Llana Barron: We did all of our casting through online submissions, and we had a TON. When we saw the right ones, we just knew. Jordan Kaplan (Kevin) was Kevin in so many ways – his look, his wardrobe, his LA vibe, and his wacky sense of humor. Similarly, Lex Wilson, (Aaron), was perfect to play the slightly older and wiser director. He’s highly intellectual, and is the only one in the film who seems to think straight. For me, as co-writer, I essentially wrote Lena as myself. We have a few differences, but her words are words I’ve spoken many times. Lena’s house in the film does actually belong to my family and almost everything we interact with on that set is real. When Lex and Jordan arrived on set in Canada, we all clicked immediately. As we became more comfortable with eachother, that chemistry carried onto the screen.
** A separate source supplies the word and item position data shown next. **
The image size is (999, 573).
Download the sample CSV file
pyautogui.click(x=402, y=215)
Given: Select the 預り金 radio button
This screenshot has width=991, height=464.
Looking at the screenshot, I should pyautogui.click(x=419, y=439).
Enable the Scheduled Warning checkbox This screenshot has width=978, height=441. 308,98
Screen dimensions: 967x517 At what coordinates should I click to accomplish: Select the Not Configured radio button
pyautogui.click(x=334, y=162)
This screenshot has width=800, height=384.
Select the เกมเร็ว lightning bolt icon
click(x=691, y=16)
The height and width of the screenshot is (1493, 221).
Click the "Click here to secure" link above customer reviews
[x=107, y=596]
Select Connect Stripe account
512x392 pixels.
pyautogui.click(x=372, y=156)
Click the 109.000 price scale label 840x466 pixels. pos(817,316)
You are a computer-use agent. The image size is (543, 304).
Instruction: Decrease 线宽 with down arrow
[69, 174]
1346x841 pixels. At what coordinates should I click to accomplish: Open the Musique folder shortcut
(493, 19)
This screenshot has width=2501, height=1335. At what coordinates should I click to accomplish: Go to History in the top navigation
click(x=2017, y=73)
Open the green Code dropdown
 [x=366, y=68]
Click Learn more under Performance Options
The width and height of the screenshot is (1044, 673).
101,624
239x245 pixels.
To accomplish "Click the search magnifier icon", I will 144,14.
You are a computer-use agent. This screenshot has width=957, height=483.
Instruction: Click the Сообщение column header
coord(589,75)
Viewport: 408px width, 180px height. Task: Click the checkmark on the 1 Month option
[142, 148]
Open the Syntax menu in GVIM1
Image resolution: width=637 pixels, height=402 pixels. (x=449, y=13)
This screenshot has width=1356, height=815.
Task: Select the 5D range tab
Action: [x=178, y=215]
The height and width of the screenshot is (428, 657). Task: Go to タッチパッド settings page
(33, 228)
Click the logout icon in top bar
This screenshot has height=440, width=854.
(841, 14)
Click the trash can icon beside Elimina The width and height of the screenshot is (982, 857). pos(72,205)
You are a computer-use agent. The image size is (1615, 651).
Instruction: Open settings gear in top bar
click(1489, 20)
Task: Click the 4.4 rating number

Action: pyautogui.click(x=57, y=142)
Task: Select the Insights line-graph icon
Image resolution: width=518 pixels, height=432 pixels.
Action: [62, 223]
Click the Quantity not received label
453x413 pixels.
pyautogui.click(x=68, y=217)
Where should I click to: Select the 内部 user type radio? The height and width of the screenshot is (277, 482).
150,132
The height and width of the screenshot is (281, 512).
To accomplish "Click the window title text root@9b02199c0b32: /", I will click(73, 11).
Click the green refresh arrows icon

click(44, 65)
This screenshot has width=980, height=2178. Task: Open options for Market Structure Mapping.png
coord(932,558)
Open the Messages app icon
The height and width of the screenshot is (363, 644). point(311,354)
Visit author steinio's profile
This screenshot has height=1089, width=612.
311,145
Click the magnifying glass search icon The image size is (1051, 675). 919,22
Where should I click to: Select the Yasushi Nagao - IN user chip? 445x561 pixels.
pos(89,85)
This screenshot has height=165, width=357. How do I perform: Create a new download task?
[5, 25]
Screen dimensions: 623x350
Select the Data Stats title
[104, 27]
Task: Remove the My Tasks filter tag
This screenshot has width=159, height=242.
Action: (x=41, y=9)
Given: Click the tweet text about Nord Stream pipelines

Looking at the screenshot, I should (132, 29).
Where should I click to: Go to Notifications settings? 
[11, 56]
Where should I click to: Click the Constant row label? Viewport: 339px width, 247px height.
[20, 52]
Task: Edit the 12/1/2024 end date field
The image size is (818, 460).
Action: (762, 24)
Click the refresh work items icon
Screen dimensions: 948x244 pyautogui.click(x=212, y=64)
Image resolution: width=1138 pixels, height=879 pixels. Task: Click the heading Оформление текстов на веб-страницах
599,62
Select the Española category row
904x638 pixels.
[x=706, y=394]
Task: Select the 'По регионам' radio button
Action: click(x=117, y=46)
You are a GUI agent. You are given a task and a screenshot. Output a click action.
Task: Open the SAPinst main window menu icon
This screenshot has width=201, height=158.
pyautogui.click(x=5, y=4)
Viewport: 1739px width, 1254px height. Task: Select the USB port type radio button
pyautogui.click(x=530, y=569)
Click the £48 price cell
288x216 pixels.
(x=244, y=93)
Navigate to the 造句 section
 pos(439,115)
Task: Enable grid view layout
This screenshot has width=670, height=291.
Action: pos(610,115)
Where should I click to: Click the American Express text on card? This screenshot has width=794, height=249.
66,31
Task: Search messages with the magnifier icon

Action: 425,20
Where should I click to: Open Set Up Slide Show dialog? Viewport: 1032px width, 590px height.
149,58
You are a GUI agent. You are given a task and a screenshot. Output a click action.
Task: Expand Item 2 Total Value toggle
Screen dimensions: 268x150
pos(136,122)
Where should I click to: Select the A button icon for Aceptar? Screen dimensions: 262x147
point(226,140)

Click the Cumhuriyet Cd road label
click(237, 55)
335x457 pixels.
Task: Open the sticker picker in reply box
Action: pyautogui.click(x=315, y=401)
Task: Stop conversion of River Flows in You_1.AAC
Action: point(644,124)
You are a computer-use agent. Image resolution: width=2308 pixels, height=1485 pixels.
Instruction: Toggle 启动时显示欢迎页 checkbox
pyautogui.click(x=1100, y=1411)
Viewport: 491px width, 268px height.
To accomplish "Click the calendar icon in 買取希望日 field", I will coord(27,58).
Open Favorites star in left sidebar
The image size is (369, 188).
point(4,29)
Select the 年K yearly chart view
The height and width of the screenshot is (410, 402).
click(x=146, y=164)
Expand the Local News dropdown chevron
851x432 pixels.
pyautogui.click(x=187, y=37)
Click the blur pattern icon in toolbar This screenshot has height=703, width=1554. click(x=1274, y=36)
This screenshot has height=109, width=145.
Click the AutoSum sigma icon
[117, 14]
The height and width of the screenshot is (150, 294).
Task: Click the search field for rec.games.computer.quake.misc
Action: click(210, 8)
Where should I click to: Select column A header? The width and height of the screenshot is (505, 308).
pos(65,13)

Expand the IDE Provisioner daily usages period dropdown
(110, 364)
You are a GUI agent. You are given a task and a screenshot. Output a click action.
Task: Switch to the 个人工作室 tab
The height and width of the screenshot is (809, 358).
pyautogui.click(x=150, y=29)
As a Canadian, I love that the film takes place here in Quebec. The setting goes from secluded and peaceful to feeling alarmingly haunted really fast. How’d you choose the location for the film?
Llana Barron: I’ve been visiting my relatives up there since I was a kid. A few years ago, when my mom became the owner of the family cottage, I knew we had to shoot a film there. The long farm roads, old barns, the grey of winter, the pitch dark of nights – we knew this would set the tone for the film. When I learned the case of Aurore had occurred in the town Fortierville, which is next to the town where our family’s cottage is, I knew it would be the foundation for our script. That year, I visited Aurore’s grave, saw that the locals still bring offerings of stuffed animals and other toys to honor her over 100 years since her passing. I had goosebumps. It was confirmation that this film was the right move for us.
“I visited Aurore’s grave, saw that the locals still bring offerings of stuffed animals and other toys to honor her over 100 years since her passing. It was confirmation that this film was the right move for us.”—Llana Barron
Any fun on set stories you can share?
1.) Mehran: There’s a scene where Jordan (Kevin) and Llana (Lena) lay in an empty street in the middle of the night. That night happened to be our coldest night of filming, with temps below -9 degrees. We had to run to the van between takes to get warm, then run back out again for another take. We did this for hours. It was brutal.
2.) Mehran: The reason Llana’s character, Lena, has a leg brace and a cane is because Llana actually tore her MCL just days before shooting began – the injury, brace, and cane had to be written into the character. We think it actually made for a slightly more interesting situation. An injured person can’t run very fast, so we used that to bolster the suspense toward the end of the film when Lena is running through snow.
3.) Llana: The craziest story, in my opinion, involves some potentially real paranormal activity that we can’t fully explain. We had these special crucifixes fitted with servo’s that could be controlled by a remote control to make them rotate at various times during the film. A few of us actually lived in that house during production. One night, at 4:00 AM, I was awakened by the sound of scratching on the wall. I walked out of my bedroom, and one of the crosses was spinning on its own. (I have video proof of this!) I freaked out, filmed what was happening because it made no sense to me. The remote was put away, zipped up in a hard case, and was completely powered off. It stopped after about 5 minutes. I was completely horrified!
Where can horror fans watch the film?
Mehran C. Torgoley: Curse of Aurore is available in the U.S. for rent or purchase on-demand on iTunes, PrimeVideo, YouTube, GooglePlay, VUDU, FandangoNOW, XBOX, PlayStation, Hoopla Digital, DirectTV On-Demand, and Dish On-Demand. DVD’s can also be ordered online at walmart.com, bestbuy.com, barnes&noble.com, and amazon.com. The film is also available to stream in Canada through Cinemas Guzzo Streaming online.